An Guaire 2020-2021 is Gort’s biyearly magazine, which this year puts a strong emphasis on how the town has responded to the Covid-19 crisis.
In 1978, Fr. Enda Glynn decided that the South-Galway town required its own magazine. At that time, production led to a thin copy produced four times per year. Since then, production has been scaled back to a single issue every two years. This year’s edition spans a total of 68 pages, featuring the latest developments within the town, a traditional down memory lane feature and an expansion into surrounding towns and villages.
Editor, Tonii Kelly, hopes to give locals a glimpse into their recent past, whilst also keeping a pulse on the long-term issues within the town.
The name of the magazine comes from the Irish name for Gort, ‘Gort Inse Guaire’ which translates to ‘The field of the island of Guaire.’ “King Guaire had a place here, and that’s where our name comes from,” Tonii informs.

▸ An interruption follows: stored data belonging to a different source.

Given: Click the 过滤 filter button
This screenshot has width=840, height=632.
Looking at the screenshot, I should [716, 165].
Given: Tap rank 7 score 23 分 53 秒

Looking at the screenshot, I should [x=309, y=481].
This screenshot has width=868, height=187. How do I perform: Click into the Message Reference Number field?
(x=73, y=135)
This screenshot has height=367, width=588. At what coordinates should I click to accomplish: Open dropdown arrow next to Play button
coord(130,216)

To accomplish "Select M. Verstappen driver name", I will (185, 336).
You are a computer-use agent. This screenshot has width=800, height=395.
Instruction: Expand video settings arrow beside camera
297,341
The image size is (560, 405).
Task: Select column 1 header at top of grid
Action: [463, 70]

This year, staff and production has been greatly curtailed and Tonii has both produced and edited the magazine alone. A blow-in to the town, Tonii spent 36 years in production in The Miami Herald, eventually settling in Gort after marrying a local man. “Since 2018 I decided to go and build it myself. Brian Brennan does all the footwork in locating names for photographs. All the other members of staff work to source stories and funnel them my way. I get a great chance to work with young authors. I really appreciate that. There is a great tradition of literature in this area and it continues with younger folks today. Some of our writers that send us stories are well established in their voice and some of the younger ones need encouragement to strengthen their views. It’s a joy to be able to help.”
This year, readers can expect to find out more on the Gort River Walk, the Town Hall and renovation on the Market Square. Operating bi-annually, Tonii asserts that the publication must investigate the more salient issues around the town. Tonii’s favourite piece and a must read in her opinion, is a four-page feature on the children’s burial ground.
In addition, she states, “Guaire was always about Gort. Now we are looking at edging our way carefully out of the town limits. This includes what you can find over two kilometres out, reactions, looking back and changes that are currently happening within the town.” On the historical element, Tonii affirms that history can be lost in a generation. It’s easy to lose sense of the past with the influx of modern media, she feels. It is important to keep history alive by bringing it forward. “That is our guiding push here in Guaire Magazine,” Tonii states.
On the importance of supporting the local production, Tonii deliberates, “This magazine is a reminder for people about the close links between person and community. It’s especially important for the older generations who have managed to save a copy of almost every issue. In effect, it’s a time capsule. I try to capture the flavour of a year as momentous as this one because it will be hard to express to future generations.”
Continuing, Tonii concludes with, “Most of the volunteers here, like myself, are blow-ins and we see what there is here and what’s missing outside. I’m the PRO for the Burren Lowlands. They are in the process of a redesign of the Gort Square. In my view, between that, the Town Square and the Gort River Walk, Gort is not letting any time waste. We are in a downturn now, but the bottom line is, as soon as the doors reopen, Gort is ready to put her best foot forward.”
Guaire 2020-2021 is available for purchase in Gort, Labane, Cloon and Kinvara for a price of €5. This edition also incorporates scannable QR codes that lead to websites with matched funding.